Non vi è invece nulla di ingiusto o di discriminante nel far riferimento a delle differenze reali ed oggettive: uguaglianza non vuol dire equivalenza. Ogni legge, di fatto, distingue. Gli Stati hanno sempre imposto delle ragionevoli restrizioni al matrimonio, per preservare l’essenza e il significato dell’istituzione: di conseguenza non possono sposarsi gli omosessuali così come non possono sposarsi i parenti stretti, i minorenni o le persone incapaci di intendere e di volere. Sempre per legge, chi contrae matrimonio deve essere in grado di assumersene gli obblighi (motivo per cui, ad esempio, è considerato impedimento la minore età) e deve farlo di sua spontanea volontà (per questo i vizi della volontà sono causa di invalidità). I coniugi devono essere due (e non un numero illimitato di persone) e devono essere un uomo e una donna. Il che esclude i bigami, le persone dello stesso sesso, la poliginia e la poliandria.
Ma se definiamo discriminatorio impedire di sposarsi alle persone dello stesso sesso, allora diventa discriminatorio escludere dal matrimonio tutte le persone che rientrano nelle altre categorie citate. Dunque, l’unico modo per evitare ogni marchio di «discriminazione» in materia resta che lo Stato cessi di riconoscere il matrimonio per legge e lo qualifichi come un fatto interamente privato. Altrimenti, fino a quando continuerà a riconoscerlo, lo Stato avrà il dovere di definirlo e di porvi delle condizioni.
Queste condizioni, finora, erano state stabilite per proteggere caratteristiche essenziali e distintive quali la monogamia e la complementarità sessuale, sintetizzabili nel termine «coniugale». Se lo Stato rinuncia a questo requisito essenziale del matrimonio, allora non vi è nessuna base per escludere (come appunto prevede ora la legge) i parenti stretti o i bigami, ed è facile prevedere che se si crea un precedente concedendo agli omosessuali di sposarsi, queste e altre categorie di persone finiranno per rivendicare lo stesso diritto.
Non stiamo agitando uno spauracchio o lanciando provocazioni retoriche: certe strade imboccano facilmente una brutta china. In Italia, un deputato è arrivato a proporre una legge che estenda la possibilità di sposarsi anche tra più persone, senza restrizioni di numero e di genere, e persino tra specie diverse, purché consenzienti. Oppure si pensi al conflitto sollevato in Canada nel 2011 da un gruppo di mormoni, che obiettarono come, avendo la Corte Suprema cambiato la definizione di matrimonio e tolto il riferimento all’unione tra un uomo e una donna in una relazione monogamica, la stessa Corte avrebbe dovuto estendere ulteriormente il concetto di matrimonio alle relazioni poligame tra uomini e donne. La Corte si pronunciò a sfavore sostenendo che il matrimonio monogamo era stato «un valore fondamentale della società occidentale fin dai tempi più remoti». Eppure, quando nel 2003 la stessa Corte decise a favore del matrimonio omoses- suale, non trovò necessario definire «valore fondamentale della società occidentale fin dai tempi più remoti» la complementarità sessuale.

◆ **RECORD DEI DATI**:
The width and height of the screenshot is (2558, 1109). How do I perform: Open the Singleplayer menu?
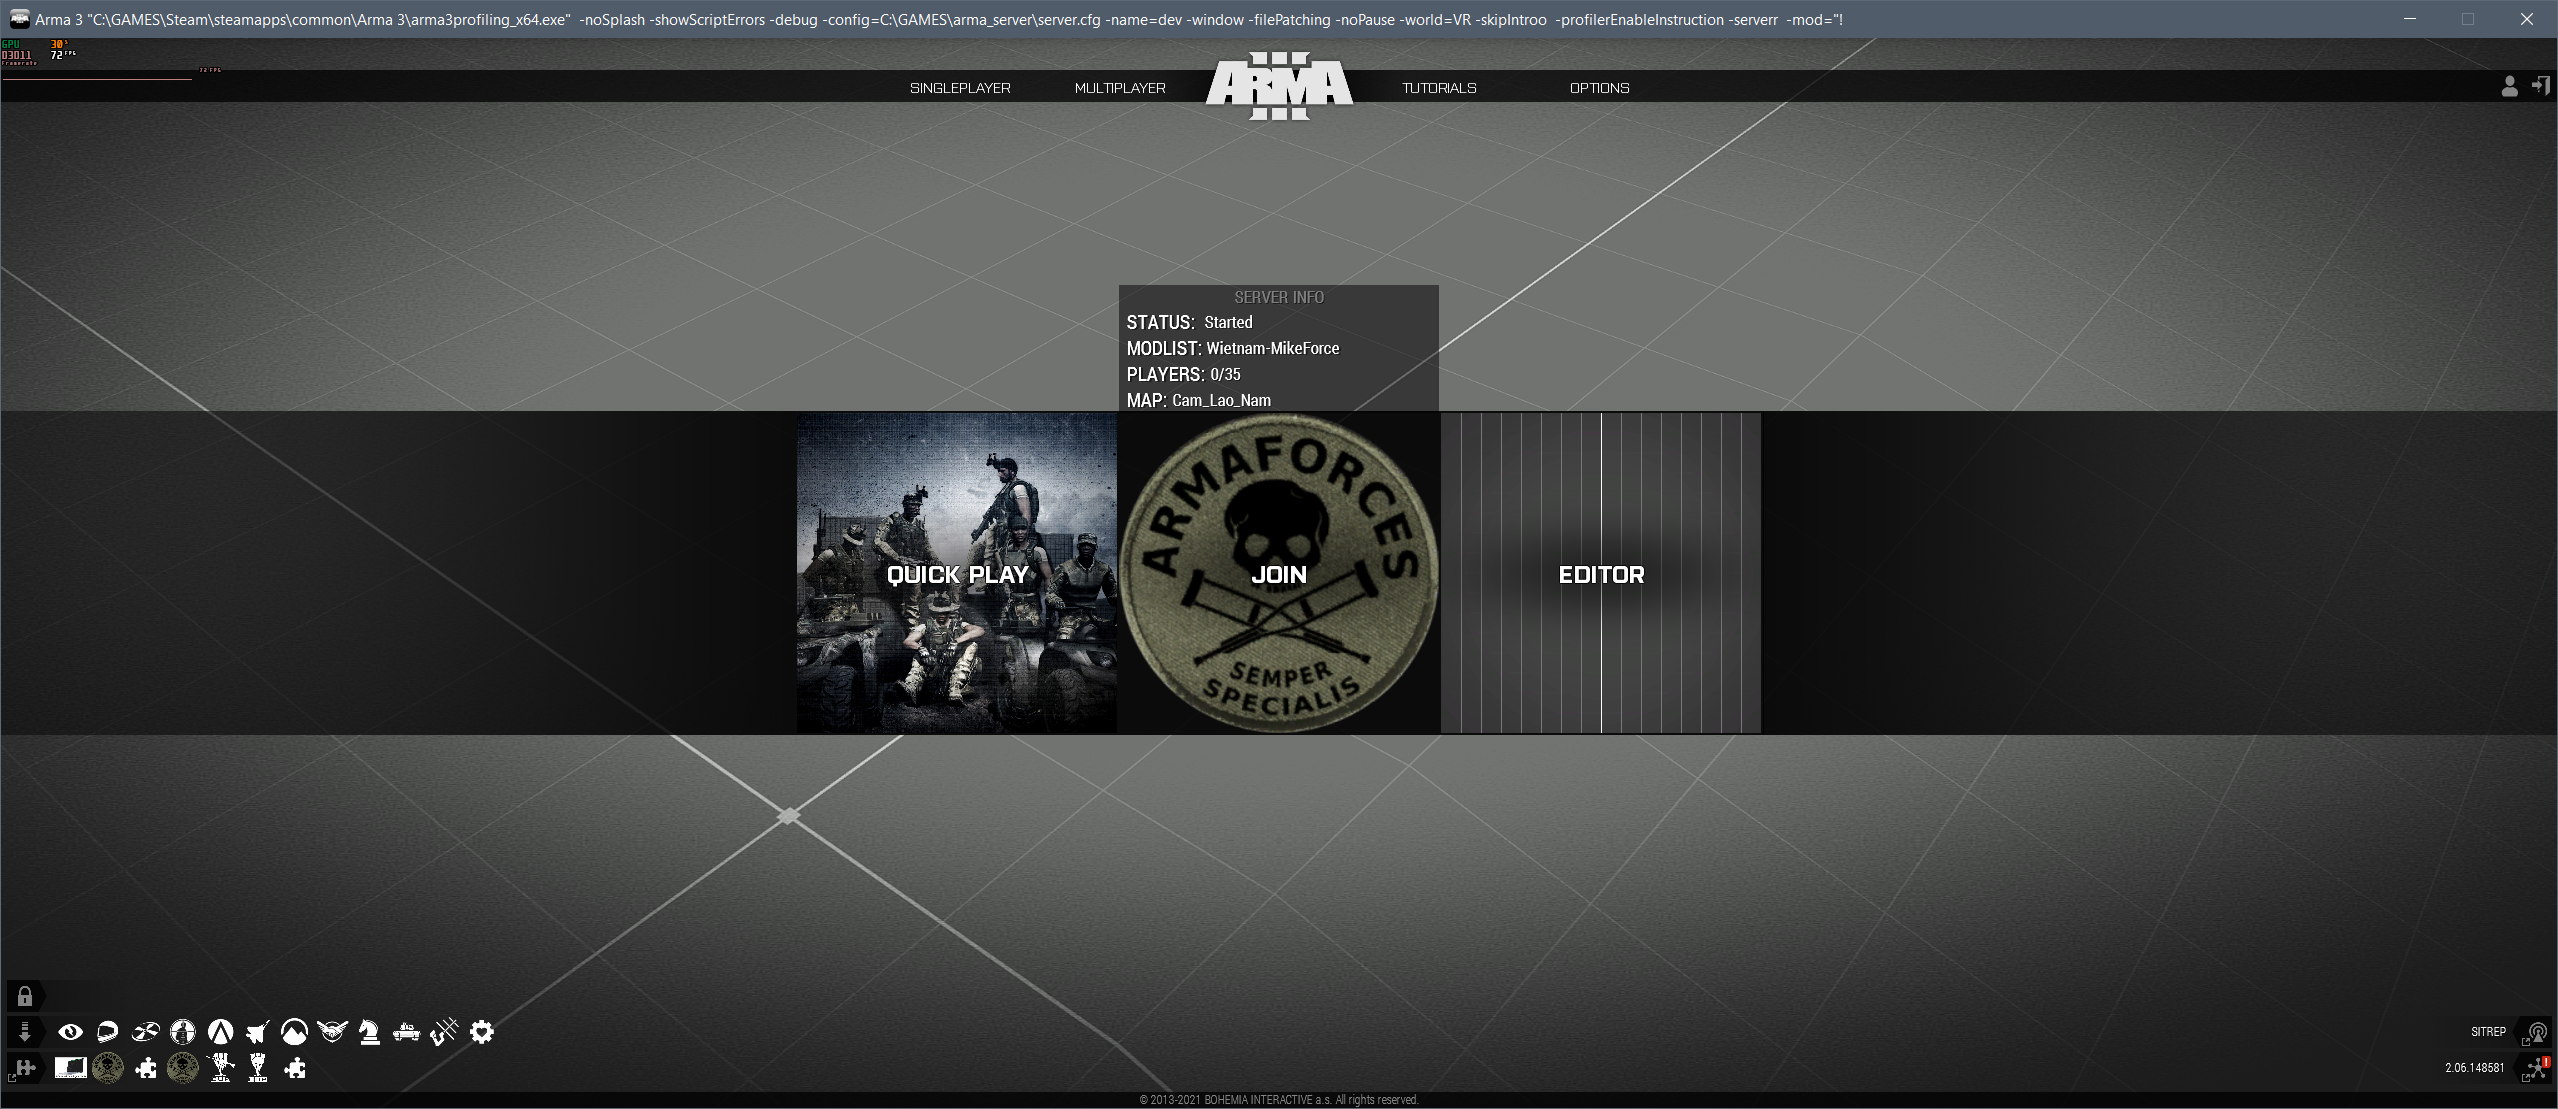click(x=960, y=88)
* * *
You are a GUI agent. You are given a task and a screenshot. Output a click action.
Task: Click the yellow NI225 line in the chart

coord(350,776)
...
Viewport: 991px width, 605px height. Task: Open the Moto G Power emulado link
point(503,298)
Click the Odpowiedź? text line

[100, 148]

◆ **CONSEGNA**: Secondo il brano, con quali parole la Corte Suprema canadese definì il matrimonio monogamo? I record non hanno alcun legame con il brano.

◆ **RISPOSTA CORRETTA**: Come «un valore fondamentale della società occidentale fin dai tempi più remoti».